The nurse is assessing the client who is 24 hours post—GI hemorrhage. The findings include BUN of 40 mg/dL and serum creatinine of 0.8 mg/dL. Which action should be taken by the nurse?
- A. Immediately call the health care provider to report these results.
- B. Monitor urine output, as this may be a sign of kidney failure.
- C. Document the findings and continue to monitor the client.

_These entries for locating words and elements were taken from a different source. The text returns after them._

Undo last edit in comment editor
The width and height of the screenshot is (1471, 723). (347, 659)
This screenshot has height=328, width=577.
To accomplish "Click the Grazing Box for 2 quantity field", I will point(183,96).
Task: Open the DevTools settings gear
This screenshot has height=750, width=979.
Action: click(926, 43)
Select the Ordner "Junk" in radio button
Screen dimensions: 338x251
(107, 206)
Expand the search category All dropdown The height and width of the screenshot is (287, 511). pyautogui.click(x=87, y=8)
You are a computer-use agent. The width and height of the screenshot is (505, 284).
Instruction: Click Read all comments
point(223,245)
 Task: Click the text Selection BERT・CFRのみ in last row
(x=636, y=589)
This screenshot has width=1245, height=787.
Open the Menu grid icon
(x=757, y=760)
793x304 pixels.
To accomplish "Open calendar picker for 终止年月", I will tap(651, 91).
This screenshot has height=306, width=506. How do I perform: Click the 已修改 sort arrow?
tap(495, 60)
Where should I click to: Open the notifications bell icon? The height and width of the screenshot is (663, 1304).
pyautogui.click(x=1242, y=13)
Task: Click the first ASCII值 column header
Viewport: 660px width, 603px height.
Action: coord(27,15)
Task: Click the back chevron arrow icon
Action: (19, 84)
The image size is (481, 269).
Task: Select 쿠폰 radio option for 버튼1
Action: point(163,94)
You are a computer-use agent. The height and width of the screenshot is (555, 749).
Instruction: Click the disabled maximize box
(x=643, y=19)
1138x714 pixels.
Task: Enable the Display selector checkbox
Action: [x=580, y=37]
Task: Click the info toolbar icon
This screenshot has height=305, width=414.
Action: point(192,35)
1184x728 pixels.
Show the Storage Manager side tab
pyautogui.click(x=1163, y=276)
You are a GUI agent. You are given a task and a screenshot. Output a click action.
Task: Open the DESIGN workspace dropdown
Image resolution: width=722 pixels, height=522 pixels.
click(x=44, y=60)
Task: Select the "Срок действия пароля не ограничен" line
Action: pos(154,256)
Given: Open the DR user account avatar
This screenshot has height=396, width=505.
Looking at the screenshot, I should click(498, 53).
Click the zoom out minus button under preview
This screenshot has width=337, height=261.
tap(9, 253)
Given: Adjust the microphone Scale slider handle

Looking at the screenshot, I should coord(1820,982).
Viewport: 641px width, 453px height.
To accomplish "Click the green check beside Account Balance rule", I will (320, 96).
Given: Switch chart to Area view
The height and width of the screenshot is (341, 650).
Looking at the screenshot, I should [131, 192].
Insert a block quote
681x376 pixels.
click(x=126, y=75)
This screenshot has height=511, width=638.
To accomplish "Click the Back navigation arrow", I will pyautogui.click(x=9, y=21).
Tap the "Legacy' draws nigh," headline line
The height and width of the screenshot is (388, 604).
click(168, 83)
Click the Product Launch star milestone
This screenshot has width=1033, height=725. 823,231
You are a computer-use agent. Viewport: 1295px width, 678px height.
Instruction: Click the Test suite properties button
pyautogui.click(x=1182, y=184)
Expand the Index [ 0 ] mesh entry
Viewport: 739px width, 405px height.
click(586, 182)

- D. Encourage the client to limit his or her dietary protein intake.
Correct Answer: C
Rationale: A. No treatment is required; it is unnecessary to call the HCP. B. If acute kidney failure is present, both the BUN and creatinine would be elevated. C. The findings should be documented. The BUN can be elevated after a significant GI hemorrhage from the breakdown of blood proteins. The protein breakdown releases nitrogen that is then converted to urea. D. Limiting protein intake in the presence of healthy kidneys is unnecessary.
The nurse assesses the client previously diagnosed as having an inguinal hernia. The nurse considers that the client’s hernia may be strangulated when which assessment findings are noted?
- A. Abdominal distention
- B. Dyspnea with exertion
- C. Severe abdominal pain
- D. No stool for the past week
- E. Hyperactive bowel sounds
Correct Answer: A, C, D
Rationale: Abdominal distention occurs because the bowel is obstructed when the hernia is strangulated. B. Dyspnea with exertion is not associated with strangulation of an inguinal hernia. C. Lack of blood supply from strangulation causes severe abdominal pain. D. A bowel obstruction prevents the passage of stool. E. Bowel sounds with strangulation and bowel obstruction would be hypoactive or absent, not hyperactive.
The nurse is caring for the postoperative client who underwent an open Roux-en-Y gastric bypass. The charge nurse should intervene if which observation is made?
- A. The nursing care plan for postoperative day one indicates restricting fluids to 30—60 mL per hour of clear liquids.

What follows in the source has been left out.